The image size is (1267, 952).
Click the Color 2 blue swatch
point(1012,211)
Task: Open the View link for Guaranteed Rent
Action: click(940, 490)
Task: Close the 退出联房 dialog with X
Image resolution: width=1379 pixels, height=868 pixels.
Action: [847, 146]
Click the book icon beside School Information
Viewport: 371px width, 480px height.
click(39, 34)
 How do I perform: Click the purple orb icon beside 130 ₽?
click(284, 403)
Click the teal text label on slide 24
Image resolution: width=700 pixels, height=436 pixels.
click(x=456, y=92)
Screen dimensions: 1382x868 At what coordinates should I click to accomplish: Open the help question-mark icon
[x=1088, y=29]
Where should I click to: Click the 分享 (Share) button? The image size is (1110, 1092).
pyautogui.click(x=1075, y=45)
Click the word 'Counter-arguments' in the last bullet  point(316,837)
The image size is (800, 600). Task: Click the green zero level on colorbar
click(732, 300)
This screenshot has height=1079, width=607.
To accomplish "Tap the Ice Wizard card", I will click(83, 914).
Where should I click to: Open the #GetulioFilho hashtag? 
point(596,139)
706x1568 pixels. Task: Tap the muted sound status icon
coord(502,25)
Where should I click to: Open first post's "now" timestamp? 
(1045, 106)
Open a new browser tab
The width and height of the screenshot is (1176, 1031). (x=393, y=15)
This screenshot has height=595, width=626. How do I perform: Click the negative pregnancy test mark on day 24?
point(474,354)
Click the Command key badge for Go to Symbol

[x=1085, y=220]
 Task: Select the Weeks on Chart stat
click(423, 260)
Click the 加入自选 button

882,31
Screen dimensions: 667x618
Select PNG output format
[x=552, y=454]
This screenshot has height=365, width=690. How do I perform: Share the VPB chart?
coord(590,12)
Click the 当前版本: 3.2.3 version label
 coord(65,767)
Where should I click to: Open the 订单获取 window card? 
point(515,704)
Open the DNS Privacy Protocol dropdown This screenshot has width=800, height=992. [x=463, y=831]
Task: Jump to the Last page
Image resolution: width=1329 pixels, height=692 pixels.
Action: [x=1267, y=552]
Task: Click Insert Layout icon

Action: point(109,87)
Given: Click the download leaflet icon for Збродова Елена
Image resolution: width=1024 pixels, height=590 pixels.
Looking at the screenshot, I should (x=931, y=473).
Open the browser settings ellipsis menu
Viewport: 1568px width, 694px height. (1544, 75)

» **TASK DETAILS**:
Please restate, exactly as written, the line that holds "Task: Click Insert Layout icon" and all remaining lines of the data above, and only those.

» **REPLY**:
Task: Click Insert Layout icon

Action: point(109,87)
Given: Click the download leaflet icon for Збродова Елена
Image resolution: width=1024 pixels, height=590 pixels.
Looking at the screenshot, I should (x=931, y=473).
Open the browser settings ellipsis menu
Viewport: 1568px width, 694px height. (1544, 75)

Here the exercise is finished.